# Bat Mitzvah Photos 3 10 2012



## Rebbetzin (Mar 13, 2012)

This last Shabbat/Saturday was the Bat Mitzvah!



Here she is being blessed before her reading.







She did most WONDERFULLY!! You could hear her on the back row!






We were all so proud of her!
Here she is practicing her speech before the Party.







One of the high points of her party that night was a chair dance.






 A good time was had by all!


----------



## Goatherd (Mar 13, 2012)

Mazel Tov!  What a joyous occasion!


----------



## jodief100 (Mar 13, 2012)




----------



## Queen Mum (Mar 13, 2012)

Mazel Tov.  She looks so grown up.  And her Papa looks so proud.  His smile lights up the synagogue!


----------



## Rebbetzin (Mar 13, 2012)

Queen Mum said:
			
		

> Mazel Tov.  She looks so grown up.  And her Papa looks so proud.  His smile lights up the synagogue!

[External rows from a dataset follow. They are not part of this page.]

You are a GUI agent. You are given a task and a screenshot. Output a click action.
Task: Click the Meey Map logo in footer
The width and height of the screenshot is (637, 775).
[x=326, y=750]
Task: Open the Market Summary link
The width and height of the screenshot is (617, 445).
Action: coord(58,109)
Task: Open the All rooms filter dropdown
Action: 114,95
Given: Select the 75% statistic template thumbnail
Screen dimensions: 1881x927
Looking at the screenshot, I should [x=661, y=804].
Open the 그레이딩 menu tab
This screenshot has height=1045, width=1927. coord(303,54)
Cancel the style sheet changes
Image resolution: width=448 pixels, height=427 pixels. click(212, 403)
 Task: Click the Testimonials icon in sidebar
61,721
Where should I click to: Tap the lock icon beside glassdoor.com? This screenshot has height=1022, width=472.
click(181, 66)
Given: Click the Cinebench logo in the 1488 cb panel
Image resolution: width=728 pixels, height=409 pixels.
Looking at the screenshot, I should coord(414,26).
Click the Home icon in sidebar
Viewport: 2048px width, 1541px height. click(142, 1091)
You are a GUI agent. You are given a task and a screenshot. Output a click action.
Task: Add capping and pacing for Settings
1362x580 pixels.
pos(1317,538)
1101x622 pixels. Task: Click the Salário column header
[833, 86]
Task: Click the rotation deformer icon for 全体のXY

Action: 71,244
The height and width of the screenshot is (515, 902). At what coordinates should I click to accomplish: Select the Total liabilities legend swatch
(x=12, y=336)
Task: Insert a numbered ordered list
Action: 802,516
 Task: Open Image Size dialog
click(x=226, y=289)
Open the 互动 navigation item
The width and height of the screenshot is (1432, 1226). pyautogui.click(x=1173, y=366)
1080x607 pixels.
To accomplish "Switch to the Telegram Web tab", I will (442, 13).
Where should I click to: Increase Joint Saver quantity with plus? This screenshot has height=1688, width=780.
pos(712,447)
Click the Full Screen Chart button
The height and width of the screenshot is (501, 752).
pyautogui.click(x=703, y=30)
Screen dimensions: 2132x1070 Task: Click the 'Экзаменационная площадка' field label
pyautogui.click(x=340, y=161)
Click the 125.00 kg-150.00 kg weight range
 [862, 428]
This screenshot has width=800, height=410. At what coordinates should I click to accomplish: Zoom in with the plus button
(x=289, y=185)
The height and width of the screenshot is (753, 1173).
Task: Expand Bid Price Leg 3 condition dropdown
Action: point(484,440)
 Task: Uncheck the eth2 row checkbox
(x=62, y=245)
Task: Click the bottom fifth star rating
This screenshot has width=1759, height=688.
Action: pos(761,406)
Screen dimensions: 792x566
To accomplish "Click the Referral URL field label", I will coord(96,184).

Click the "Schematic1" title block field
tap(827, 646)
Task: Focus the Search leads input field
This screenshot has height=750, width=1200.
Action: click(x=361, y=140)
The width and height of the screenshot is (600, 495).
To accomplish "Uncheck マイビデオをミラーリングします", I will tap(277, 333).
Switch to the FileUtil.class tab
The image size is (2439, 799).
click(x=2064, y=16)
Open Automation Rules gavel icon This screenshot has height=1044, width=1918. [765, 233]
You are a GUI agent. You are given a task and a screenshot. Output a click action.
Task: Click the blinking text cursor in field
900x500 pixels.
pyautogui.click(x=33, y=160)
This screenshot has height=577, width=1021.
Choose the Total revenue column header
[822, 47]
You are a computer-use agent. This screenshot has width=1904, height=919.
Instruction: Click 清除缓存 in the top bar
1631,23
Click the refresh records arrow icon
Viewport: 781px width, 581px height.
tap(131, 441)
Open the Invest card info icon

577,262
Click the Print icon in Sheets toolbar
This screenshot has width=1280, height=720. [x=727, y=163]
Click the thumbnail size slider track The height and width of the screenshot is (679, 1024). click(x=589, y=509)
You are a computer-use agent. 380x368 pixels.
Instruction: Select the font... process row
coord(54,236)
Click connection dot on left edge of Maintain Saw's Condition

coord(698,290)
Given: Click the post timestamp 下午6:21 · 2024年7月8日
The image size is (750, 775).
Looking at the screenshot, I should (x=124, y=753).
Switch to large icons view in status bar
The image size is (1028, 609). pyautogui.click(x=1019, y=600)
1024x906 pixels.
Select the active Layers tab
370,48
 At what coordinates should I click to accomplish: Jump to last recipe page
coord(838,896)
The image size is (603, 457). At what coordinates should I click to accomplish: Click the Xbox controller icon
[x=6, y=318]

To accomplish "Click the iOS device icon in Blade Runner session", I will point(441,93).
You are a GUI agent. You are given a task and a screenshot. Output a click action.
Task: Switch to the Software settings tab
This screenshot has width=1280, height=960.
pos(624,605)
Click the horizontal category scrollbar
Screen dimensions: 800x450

Dad was beaming! He loves his kids sooooooooooo much, there are soon to be seven children in that family! Five girls, one boy, we are all hoping for a baby brother. Too soon to tell yet.


----------



## DonnaBelle (Mar 13, 2012)

Mazel Tov!!!  What beautiful pictures of such a happy event!!  Thanks for sharing those with us.

DonnaBelle


----------



## redtailgal (Mar 13, 2012)

What a beautiful young lady!

LOL, I love the last picture.  She is holding that chair and her expression is priceless........"OH this is great!  please dont drop me.....OH this is great!"  lol  I love it.

My congratulations to her and her parents.  It takes more than just the village to grow children properly!  She must be well trained, and intelligent to have handled her reading as well as you say.

Good training, intelligence and beauty to boot.......No wonder her dad is smiling.


----------



## Rebbetzin (Mar 13, 2012)

This is the mom and youngest sister of the Bat Mitzah.

I think it is just so precious!





This family exudes the love of the Holy One.


----------



## SuburbanFarmChic (Mar 13, 2012)

What a marvelous mother daughter photo.


----------



## redtailgal (Mar 13, 2012)

Well, no wonder your smile is always so pretty in your pics!  You have a beautiful family!


----------



## Rebbetzin (Mar 14, 2012)

redtailgal said:
			
		

> Well, no wonder your smile is always so pretty in your pics!  You have a beautiful family!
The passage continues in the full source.